- [Problem to work on]
Repeat the lines of the data that follow, please, starting at the first and stopping after the one with "Select the eraser tool".

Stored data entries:
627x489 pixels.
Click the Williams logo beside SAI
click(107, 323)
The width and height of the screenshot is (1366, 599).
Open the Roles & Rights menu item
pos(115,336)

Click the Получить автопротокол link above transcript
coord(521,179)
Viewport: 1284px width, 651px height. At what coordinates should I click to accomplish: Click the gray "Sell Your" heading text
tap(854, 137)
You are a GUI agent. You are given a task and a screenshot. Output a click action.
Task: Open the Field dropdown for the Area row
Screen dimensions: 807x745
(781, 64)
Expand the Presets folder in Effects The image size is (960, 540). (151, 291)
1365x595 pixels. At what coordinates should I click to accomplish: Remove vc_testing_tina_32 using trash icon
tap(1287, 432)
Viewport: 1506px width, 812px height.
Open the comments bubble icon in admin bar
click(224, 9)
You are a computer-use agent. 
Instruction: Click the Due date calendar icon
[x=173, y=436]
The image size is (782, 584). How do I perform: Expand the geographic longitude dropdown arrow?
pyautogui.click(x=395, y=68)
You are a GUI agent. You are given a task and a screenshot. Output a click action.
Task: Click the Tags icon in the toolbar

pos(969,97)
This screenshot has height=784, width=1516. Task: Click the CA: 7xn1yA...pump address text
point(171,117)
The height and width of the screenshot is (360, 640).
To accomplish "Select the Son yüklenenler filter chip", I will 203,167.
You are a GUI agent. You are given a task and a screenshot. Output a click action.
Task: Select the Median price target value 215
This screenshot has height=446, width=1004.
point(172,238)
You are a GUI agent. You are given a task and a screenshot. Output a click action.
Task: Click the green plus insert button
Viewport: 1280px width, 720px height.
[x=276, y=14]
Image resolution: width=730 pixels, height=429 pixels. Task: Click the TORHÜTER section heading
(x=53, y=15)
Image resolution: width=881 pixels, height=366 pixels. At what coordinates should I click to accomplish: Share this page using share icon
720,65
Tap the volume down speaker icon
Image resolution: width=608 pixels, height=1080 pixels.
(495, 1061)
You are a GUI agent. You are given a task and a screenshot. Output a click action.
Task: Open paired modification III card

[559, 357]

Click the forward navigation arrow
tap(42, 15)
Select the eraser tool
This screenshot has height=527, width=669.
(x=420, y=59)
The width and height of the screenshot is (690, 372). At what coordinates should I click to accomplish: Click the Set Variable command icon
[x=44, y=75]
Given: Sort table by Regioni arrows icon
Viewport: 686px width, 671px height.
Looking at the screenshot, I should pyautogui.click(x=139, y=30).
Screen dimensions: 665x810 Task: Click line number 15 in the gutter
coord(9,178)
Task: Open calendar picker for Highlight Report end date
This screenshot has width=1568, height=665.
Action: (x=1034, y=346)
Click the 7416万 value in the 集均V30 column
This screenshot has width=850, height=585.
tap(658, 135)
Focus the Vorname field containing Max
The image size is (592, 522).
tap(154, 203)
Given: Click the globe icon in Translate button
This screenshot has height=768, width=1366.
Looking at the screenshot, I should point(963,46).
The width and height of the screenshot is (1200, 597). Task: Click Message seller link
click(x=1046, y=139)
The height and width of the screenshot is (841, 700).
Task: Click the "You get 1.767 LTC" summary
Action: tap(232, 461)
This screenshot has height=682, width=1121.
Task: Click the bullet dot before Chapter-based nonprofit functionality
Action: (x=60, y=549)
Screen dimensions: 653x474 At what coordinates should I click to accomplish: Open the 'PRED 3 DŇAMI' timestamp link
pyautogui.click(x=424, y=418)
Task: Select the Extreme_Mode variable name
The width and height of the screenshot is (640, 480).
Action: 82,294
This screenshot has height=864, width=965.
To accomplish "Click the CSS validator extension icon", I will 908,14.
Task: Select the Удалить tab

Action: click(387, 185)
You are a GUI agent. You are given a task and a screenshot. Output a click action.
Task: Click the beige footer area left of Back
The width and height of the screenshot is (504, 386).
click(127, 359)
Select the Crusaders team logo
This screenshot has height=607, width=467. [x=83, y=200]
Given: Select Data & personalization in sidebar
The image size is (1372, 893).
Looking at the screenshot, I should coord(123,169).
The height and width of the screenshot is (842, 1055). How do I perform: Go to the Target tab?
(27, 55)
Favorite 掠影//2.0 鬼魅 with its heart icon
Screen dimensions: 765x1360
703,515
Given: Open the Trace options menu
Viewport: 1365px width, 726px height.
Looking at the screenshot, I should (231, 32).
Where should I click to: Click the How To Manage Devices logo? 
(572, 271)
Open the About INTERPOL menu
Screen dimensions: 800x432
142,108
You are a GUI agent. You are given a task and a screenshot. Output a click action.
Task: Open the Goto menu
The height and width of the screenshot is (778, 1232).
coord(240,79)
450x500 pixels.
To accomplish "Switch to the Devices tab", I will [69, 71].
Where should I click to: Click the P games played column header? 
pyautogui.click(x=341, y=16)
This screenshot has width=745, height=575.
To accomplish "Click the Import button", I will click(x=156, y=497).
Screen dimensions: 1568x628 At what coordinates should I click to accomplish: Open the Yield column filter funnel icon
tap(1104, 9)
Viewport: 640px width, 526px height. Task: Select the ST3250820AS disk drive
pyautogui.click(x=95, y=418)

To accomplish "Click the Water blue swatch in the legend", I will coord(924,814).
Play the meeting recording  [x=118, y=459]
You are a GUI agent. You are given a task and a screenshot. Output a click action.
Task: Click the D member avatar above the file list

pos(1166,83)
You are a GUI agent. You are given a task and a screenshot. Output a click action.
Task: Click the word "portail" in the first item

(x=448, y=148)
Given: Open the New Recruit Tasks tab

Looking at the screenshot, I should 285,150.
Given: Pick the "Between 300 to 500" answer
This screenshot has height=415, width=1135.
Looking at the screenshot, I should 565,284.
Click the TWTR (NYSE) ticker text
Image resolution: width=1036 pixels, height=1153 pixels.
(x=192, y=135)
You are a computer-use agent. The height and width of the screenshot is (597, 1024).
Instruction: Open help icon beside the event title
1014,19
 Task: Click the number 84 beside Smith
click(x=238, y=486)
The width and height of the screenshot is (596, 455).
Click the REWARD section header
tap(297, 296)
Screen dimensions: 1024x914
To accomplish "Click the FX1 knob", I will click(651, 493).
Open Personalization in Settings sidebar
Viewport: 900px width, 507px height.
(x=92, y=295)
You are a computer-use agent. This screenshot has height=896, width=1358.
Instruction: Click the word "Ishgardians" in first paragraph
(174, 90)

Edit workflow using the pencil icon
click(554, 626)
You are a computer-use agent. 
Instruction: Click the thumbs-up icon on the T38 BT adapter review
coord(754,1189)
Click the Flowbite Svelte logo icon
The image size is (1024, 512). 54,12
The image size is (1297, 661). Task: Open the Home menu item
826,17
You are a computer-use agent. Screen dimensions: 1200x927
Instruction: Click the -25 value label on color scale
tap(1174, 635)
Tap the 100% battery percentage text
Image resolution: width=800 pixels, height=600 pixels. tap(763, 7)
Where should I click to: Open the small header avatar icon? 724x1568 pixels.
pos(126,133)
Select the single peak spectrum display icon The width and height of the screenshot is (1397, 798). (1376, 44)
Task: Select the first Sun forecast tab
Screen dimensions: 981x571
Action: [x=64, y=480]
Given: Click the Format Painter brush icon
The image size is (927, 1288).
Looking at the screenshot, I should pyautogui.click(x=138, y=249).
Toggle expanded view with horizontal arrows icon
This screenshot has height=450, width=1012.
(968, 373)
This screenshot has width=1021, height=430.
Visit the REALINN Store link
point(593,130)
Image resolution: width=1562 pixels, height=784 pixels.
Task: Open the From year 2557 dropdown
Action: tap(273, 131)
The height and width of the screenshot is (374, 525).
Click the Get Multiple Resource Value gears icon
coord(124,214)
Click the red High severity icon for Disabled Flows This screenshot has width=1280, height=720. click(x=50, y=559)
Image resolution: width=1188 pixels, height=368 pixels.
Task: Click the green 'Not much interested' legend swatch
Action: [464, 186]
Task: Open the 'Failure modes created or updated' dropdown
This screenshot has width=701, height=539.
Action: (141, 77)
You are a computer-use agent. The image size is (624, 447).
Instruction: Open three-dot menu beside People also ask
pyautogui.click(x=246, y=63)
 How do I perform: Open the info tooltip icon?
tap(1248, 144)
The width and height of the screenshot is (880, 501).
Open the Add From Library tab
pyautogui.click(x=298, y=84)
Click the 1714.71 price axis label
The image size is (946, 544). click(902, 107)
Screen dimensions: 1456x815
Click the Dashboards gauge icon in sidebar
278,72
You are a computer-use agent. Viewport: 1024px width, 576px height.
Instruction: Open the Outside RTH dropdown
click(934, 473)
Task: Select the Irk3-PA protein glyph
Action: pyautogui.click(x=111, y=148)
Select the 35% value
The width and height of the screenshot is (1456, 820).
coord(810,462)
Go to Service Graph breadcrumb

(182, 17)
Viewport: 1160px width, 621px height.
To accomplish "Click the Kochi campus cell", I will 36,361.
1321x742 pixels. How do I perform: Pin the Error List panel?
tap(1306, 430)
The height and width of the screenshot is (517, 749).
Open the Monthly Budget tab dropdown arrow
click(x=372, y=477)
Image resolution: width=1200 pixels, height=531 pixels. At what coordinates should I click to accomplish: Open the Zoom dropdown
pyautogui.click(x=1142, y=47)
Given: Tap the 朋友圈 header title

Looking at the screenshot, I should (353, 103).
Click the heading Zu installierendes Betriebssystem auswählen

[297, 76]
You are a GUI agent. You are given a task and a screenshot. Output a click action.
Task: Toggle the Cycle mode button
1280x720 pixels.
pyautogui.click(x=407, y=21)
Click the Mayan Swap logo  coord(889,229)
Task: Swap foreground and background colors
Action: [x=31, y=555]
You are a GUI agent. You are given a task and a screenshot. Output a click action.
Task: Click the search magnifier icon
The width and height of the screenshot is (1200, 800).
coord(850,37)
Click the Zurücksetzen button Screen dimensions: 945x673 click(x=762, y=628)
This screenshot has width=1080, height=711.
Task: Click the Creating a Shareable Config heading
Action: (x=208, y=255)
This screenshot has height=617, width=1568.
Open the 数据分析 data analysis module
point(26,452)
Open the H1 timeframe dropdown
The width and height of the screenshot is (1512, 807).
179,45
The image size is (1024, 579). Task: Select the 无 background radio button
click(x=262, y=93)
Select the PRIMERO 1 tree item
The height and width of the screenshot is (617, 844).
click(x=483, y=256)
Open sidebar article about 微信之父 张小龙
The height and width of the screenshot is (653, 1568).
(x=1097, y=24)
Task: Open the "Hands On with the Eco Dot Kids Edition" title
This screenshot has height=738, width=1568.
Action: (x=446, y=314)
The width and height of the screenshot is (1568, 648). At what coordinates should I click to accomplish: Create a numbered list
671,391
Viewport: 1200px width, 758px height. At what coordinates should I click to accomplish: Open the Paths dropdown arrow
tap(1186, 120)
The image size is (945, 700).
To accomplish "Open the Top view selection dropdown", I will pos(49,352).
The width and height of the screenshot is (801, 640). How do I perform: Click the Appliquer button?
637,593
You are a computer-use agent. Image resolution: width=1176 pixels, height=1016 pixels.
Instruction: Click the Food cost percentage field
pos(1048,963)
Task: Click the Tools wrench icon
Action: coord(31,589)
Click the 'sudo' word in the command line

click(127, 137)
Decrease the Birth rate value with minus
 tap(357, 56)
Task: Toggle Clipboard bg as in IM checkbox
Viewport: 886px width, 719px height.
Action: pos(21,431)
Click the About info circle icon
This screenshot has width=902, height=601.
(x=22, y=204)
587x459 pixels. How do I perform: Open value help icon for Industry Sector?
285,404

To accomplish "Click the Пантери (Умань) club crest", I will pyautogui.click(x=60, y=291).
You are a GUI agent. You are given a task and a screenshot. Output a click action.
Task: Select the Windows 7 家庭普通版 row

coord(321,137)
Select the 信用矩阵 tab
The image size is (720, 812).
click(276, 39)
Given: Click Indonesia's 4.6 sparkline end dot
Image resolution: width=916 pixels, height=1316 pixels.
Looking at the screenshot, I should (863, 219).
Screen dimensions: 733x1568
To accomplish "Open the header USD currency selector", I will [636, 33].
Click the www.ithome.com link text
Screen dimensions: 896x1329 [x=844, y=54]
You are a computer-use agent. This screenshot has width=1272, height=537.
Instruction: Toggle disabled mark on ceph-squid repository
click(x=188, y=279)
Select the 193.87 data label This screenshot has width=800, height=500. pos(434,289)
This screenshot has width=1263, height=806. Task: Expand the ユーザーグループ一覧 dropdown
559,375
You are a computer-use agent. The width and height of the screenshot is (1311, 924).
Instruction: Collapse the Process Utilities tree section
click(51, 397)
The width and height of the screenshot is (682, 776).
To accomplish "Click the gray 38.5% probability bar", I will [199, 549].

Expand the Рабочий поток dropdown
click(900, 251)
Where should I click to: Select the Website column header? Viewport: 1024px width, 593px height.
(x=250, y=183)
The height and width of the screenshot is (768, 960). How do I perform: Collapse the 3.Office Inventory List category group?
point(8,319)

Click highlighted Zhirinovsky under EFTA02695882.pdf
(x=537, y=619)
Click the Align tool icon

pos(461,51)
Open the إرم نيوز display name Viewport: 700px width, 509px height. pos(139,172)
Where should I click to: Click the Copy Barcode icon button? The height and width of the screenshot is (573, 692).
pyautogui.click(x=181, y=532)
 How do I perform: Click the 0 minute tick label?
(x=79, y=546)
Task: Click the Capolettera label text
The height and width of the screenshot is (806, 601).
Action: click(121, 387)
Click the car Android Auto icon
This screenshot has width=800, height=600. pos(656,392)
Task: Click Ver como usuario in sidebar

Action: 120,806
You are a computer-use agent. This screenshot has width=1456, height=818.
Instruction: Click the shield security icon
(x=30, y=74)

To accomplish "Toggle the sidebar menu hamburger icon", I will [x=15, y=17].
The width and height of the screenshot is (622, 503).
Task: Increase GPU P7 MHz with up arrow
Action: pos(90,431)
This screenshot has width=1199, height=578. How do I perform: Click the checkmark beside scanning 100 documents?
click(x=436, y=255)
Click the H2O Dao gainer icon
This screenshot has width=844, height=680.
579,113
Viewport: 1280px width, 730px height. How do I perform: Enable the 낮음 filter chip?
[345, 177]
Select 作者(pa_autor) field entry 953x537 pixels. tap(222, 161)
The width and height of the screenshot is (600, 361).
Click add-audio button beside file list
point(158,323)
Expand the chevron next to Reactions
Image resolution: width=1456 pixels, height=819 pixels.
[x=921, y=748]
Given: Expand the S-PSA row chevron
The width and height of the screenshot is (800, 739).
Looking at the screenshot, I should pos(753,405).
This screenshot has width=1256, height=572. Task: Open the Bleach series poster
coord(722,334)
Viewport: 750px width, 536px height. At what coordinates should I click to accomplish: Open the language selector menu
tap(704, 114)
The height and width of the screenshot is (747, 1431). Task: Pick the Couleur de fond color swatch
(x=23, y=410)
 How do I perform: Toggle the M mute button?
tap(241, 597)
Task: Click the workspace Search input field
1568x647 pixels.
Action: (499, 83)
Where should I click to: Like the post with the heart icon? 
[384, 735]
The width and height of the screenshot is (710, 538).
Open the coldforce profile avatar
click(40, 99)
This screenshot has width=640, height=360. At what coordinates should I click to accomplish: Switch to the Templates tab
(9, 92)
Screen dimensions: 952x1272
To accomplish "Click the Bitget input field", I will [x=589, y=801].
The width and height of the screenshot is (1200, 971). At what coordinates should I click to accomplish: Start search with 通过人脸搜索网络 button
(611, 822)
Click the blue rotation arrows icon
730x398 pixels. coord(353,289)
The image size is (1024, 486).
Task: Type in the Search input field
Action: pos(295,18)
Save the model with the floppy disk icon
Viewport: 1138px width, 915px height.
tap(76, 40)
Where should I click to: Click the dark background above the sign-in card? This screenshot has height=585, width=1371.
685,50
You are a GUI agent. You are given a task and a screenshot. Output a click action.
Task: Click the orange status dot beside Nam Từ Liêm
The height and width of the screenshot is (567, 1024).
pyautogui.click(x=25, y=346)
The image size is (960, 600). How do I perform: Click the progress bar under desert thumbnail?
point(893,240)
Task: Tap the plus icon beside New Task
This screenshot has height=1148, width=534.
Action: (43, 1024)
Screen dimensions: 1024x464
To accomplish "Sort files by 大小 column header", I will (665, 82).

- [Your response]
627x489 pixels.
Click the Williams logo beside SAI
click(107, 323)
The width and height of the screenshot is (1366, 599).
Open the Roles & Rights menu item
pos(115,336)

Click the Получить автопротокол link above transcript
coord(521,179)
Viewport: 1284px width, 651px height. At what coordinates should I click to accomplish: Click the gray "Sell Your" heading text
tap(854, 137)
You are a GUI agent. You are given a task and a screenshot. Output a click action.
Task: Open the Field dropdown for the Area row
Screen dimensions: 807x745
(781, 64)
Expand the Presets folder in Effects The image size is (960, 540). (151, 291)
1365x595 pixels. At what coordinates should I click to accomplish: Remove vc_testing_tina_32 using trash icon
tap(1287, 432)
Viewport: 1506px width, 812px height.
Open the comments bubble icon in admin bar
click(224, 9)
You are a computer-use agent. 
Instruction: Click the Due date calendar icon
[x=173, y=436]
The image size is (782, 584). How do I perform: Expand the geographic longitude dropdown arrow?
pyautogui.click(x=395, y=68)
You are a GUI agent. You are given a task and a screenshot. Output a click action.
Task: Click the Tags icon in the toolbar

pos(969,97)
This screenshot has height=784, width=1516. Task: Click the CA: 7xn1yA...pump address text
point(171,117)
The height and width of the screenshot is (360, 640).
To accomplish "Select the Son yüklenenler filter chip", I will 203,167.
You are a GUI agent. You are given a task and a screenshot. Output a click action.
Task: Select the Median price target value 215
This screenshot has height=446, width=1004.
point(172,238)
You are a GUI agent. You are given a task and a screenshot. Output a click action.
Task: Click the green plus insert button
Viewport: 1280px width, 720px height.
[x=276, y=14]
Image resolution: width=730 pixels, height=429 pixels. Task: Click the TORHÜTER section heading
(x=53, y=15)
Image resolution: width=881 pixels, height=366 pixels. At what coordinates should I click to accomplish: Share this page using share icon
720,65
Tap the volume down speaker icon
Image resolution: width=608 pixels, height=1080 pixels.
(495, 1061)
You are a GUI agent. You are given a task and a screenshot. Output a click action.
Task: Open paired modification III card

[559, 357]

Click the forward navigation arrow
tap(42, 15)
Select the eraser tool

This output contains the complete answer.